▶ **What is needed**
Pull out every line from the rows below that contains the word "height".

▶ **Extracted data**
..........
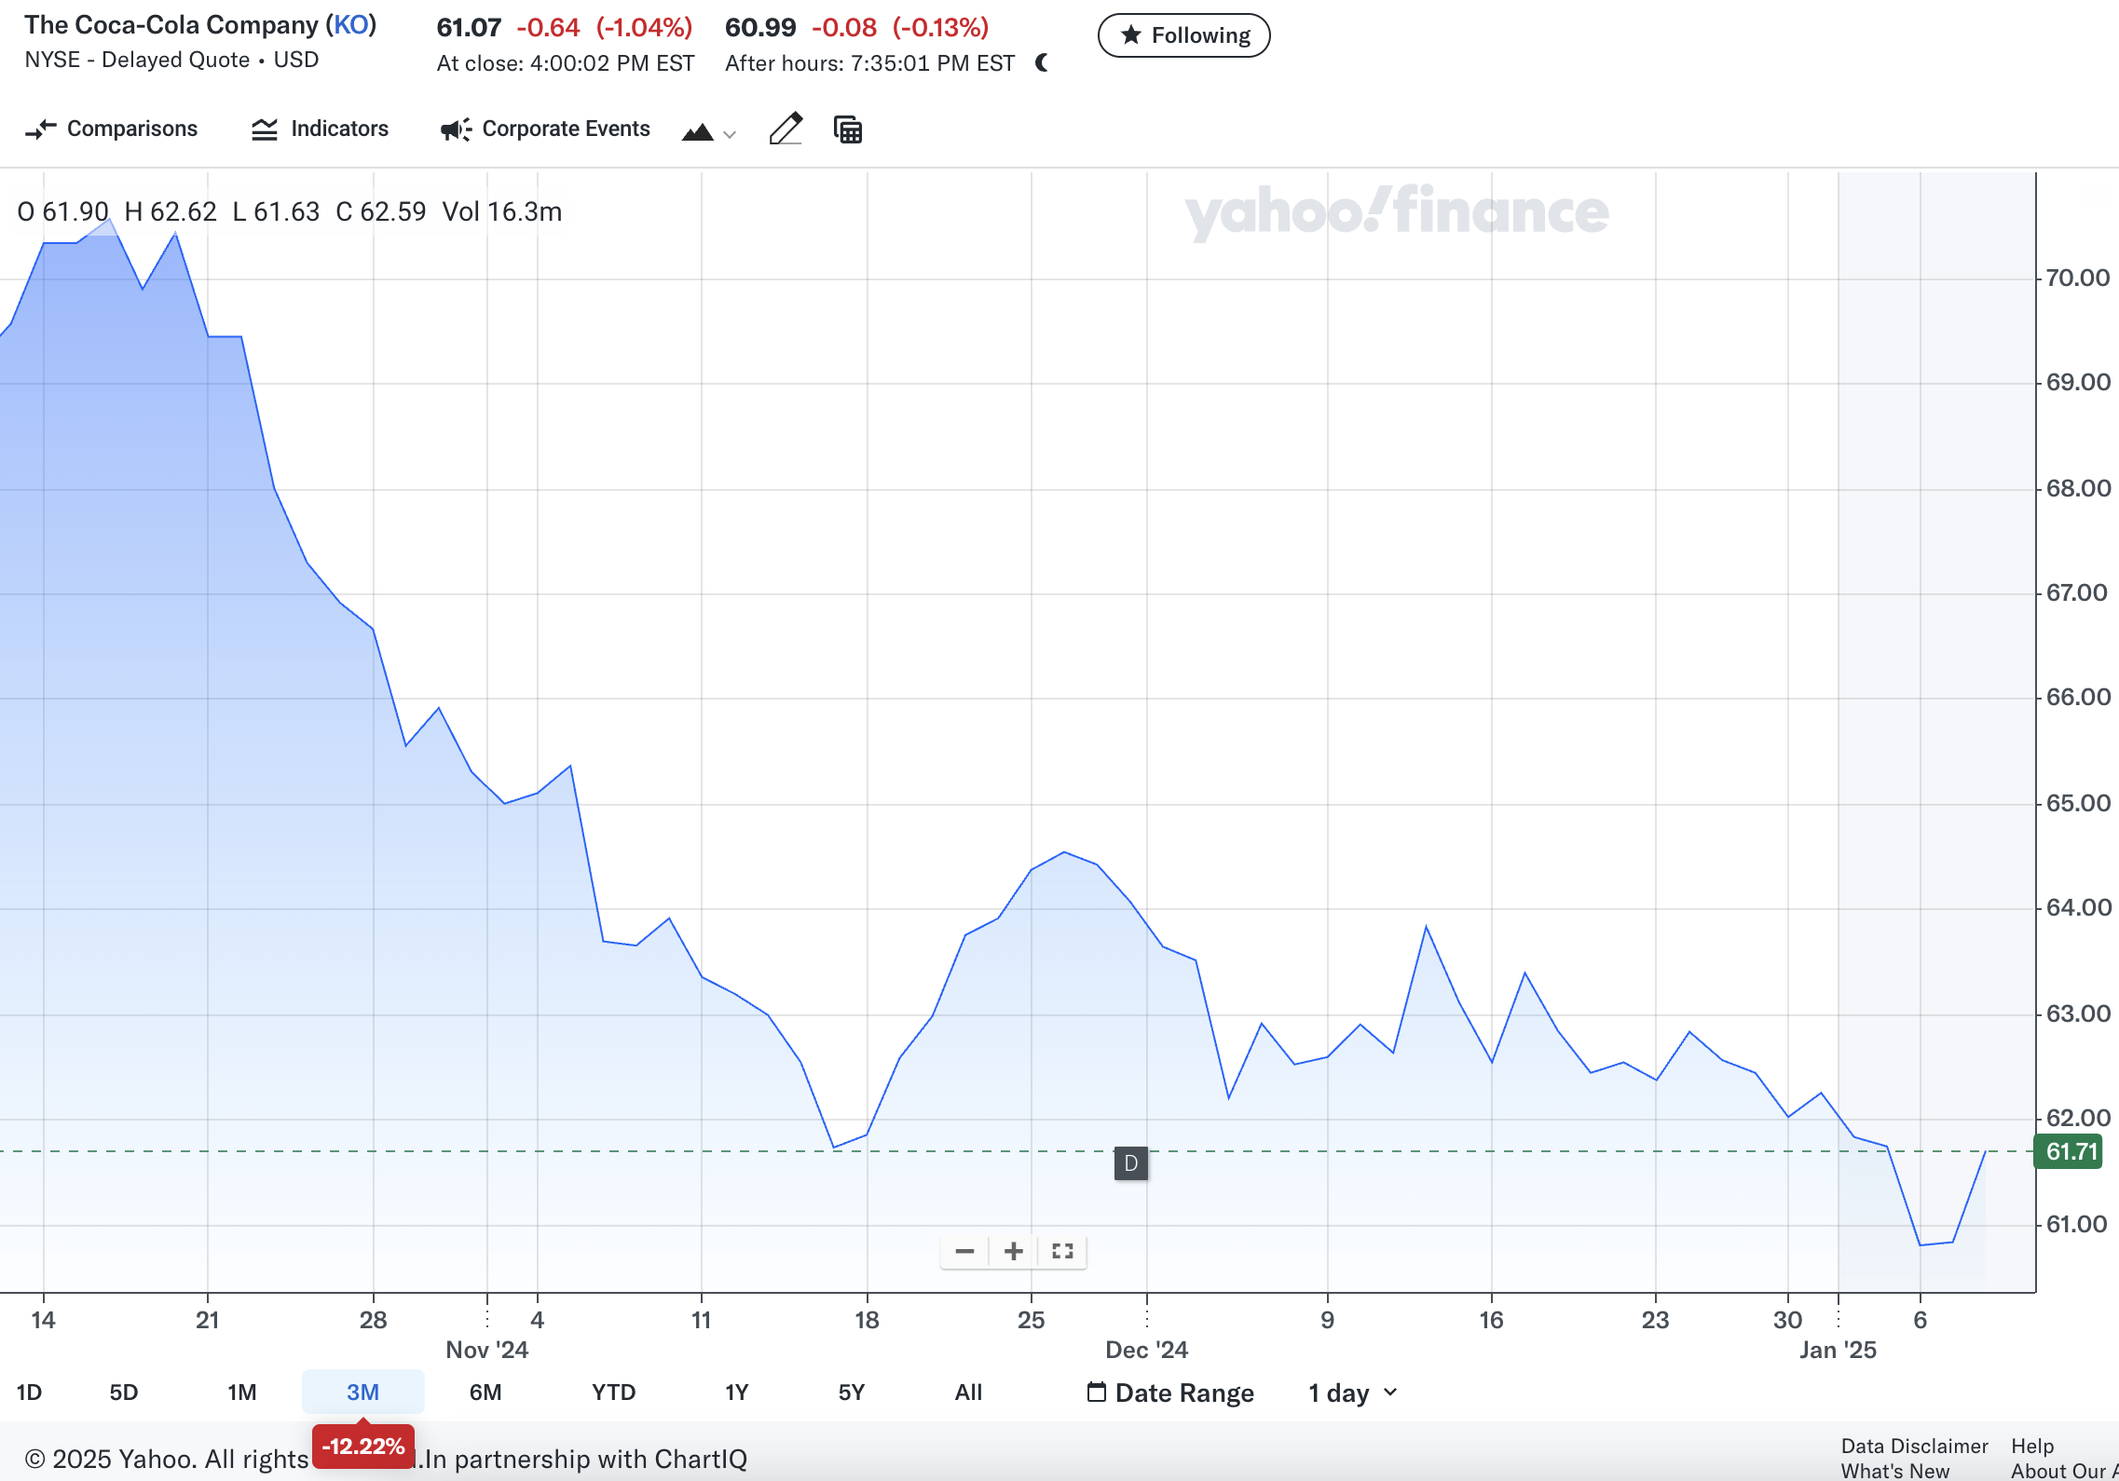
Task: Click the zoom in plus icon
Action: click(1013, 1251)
..........
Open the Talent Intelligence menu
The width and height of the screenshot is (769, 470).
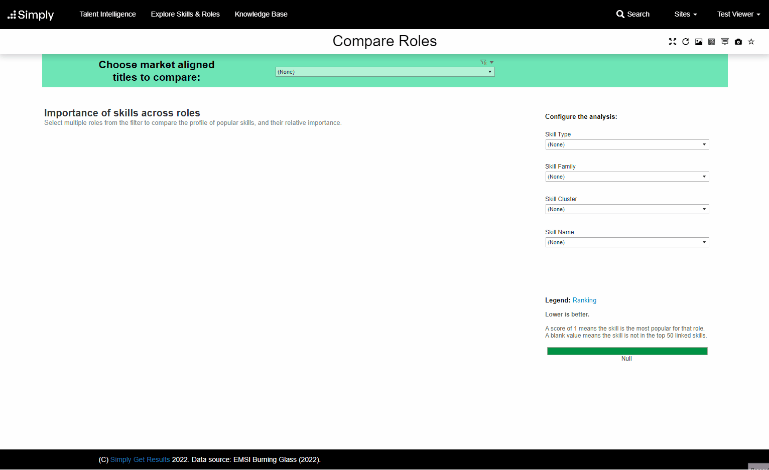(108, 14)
..........
▶ **Result of the exercise**
The width and height of the screenshot is (769, 470).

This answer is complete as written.